I'd like to see that as much as the next driver, but really, isn't all the hullabaloo just a bit self-indulgent, given much bigger transportation problems?

You think those don't affect you? They do -- far more than having to wait till the next exit sign that promises a convenience store after you've passed a rest stop barricade.

Democratic Del. Jim Shuler, who came down from Blacksburg last week to talk to the editorial board about his re-election bid, is a House veteran who's seen the General Assembly change with the mood of the electorate.

"Nobody likes government intrusion of taxes and fees," he said in his slow, calm way, "unless it's something you're doing for me. And then we love it.

"The House of Delegates has been an obstacle for many right things for a number of years. Many moderate Republicans have been ostracized and removed from the fold because they wanted to do the right thing for the state. ... What you're left with is an agenda of 'no' and putting off things you should have done.

"If we'd have made some more progress a few years ago, we could weather this better."

A lot of Virginians might think they'd be weathering the roads crisis in comfort, if only some dumb bureaucrat would cut more fat, tighten VDOT's belt and free up $9 million a year to reopen boarded-up rest areas. In a lot of Virginia, the rest stops and roadside mowing, plowing in the winter, are VDOT. As Shuler put it, "It's what the public sees."
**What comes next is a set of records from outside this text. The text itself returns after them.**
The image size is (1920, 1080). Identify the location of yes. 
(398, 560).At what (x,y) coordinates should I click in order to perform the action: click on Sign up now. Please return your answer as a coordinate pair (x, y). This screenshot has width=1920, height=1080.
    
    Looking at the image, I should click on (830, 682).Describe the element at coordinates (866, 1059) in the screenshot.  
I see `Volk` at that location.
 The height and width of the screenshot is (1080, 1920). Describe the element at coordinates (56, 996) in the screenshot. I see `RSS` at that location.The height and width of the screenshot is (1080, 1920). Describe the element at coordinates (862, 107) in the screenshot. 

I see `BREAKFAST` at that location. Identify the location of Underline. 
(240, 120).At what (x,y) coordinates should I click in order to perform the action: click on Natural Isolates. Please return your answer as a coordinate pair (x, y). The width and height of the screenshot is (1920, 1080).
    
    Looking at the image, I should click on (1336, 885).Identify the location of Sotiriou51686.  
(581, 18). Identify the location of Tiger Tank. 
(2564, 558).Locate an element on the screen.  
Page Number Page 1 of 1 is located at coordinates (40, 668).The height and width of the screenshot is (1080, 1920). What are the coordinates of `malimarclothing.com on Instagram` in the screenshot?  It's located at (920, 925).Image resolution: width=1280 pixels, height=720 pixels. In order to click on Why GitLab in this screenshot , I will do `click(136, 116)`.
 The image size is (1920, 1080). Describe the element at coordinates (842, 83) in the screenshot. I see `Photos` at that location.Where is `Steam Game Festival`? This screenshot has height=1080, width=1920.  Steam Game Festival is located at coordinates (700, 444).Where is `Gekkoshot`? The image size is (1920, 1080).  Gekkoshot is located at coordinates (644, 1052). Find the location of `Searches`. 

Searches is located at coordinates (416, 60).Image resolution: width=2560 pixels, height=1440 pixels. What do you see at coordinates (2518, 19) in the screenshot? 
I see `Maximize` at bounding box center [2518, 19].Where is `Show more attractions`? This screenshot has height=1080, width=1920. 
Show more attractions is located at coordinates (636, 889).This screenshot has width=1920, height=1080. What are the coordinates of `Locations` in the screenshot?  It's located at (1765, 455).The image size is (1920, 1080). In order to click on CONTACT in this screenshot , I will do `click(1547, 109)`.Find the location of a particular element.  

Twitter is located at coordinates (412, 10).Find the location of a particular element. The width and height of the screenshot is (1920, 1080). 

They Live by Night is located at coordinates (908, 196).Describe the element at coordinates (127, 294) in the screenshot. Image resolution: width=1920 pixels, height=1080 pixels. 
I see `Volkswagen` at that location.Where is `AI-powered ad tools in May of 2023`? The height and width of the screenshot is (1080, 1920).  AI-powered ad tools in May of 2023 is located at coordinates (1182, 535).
If you don't see your stake in the billions of dollars of statewide construction needs, that doesn't mean you don't have one.

"The public doesn't understand the money that flows out of Northern Virginia and Hampton is redistributed in this part of the state on a fairly equitable basis," Shuler lamented.

Well, fairly equitable if you think redistributing wealth from there to here is fair. Our prosperity rests on theirs, a fact that's harder to accept than the dollars.

Strother is on The Roanoke Times editorial board.